:: Your assignment ::
Leaving out every picture, copy the lines of the material below exactly, from the line containing "This screenshot has" through the line containing "The height and".

:: Data extracts ::

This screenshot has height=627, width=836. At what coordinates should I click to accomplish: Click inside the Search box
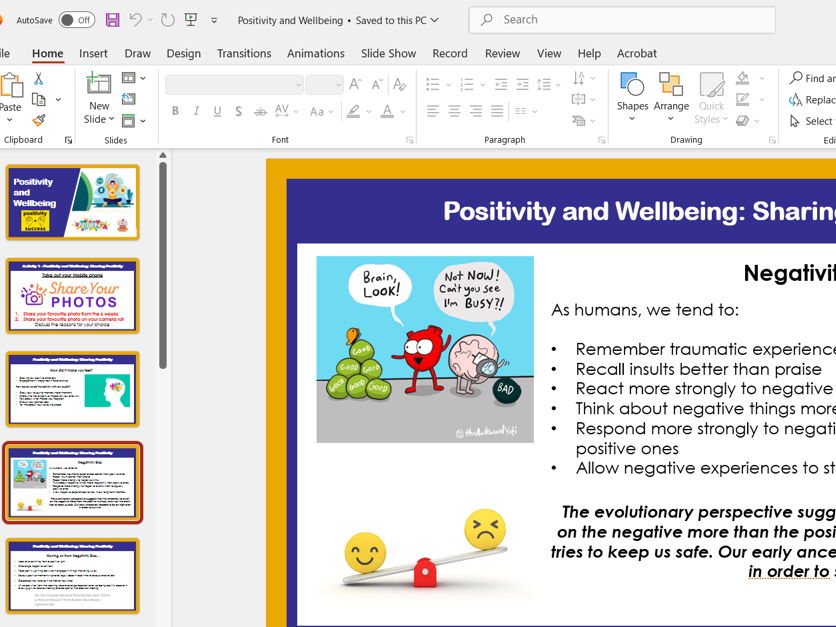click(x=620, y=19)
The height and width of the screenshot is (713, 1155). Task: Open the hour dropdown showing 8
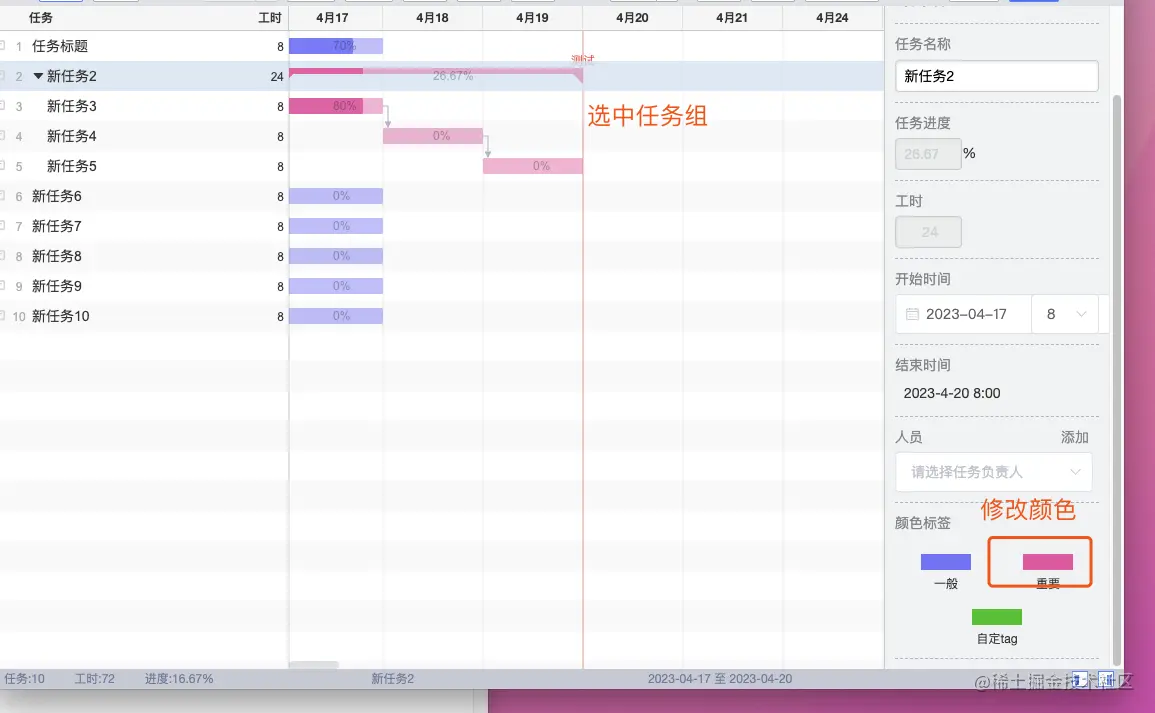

--

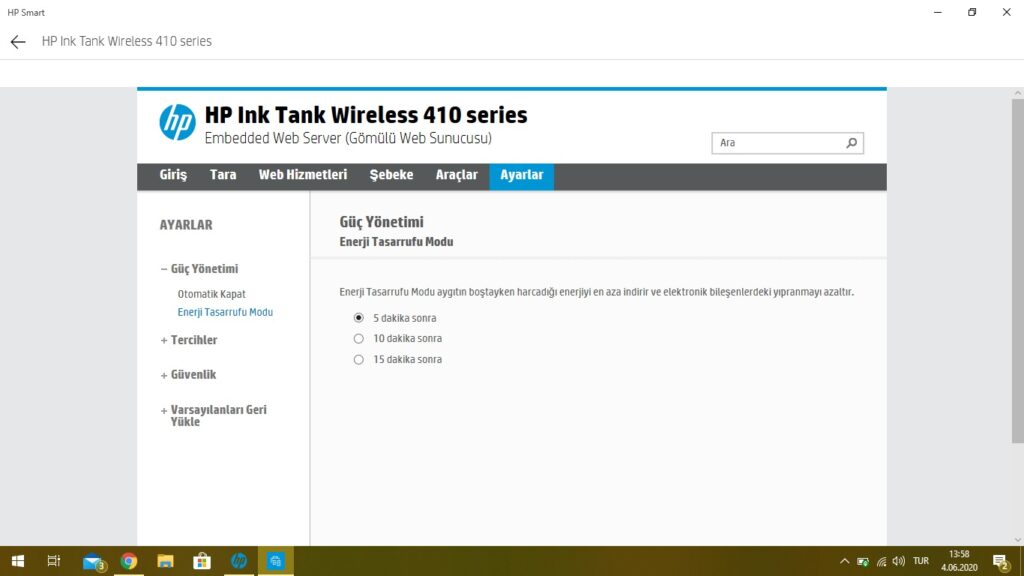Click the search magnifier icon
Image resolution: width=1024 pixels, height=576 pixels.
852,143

:: Response ::
This screenshot has height=627, width=836. At what coordinates should I click to accomplish: Click inside the Search box
click(x=620, y=19)
The height and width of the screenshot is (713, 1155). Task: Open the hour dropdown showing 8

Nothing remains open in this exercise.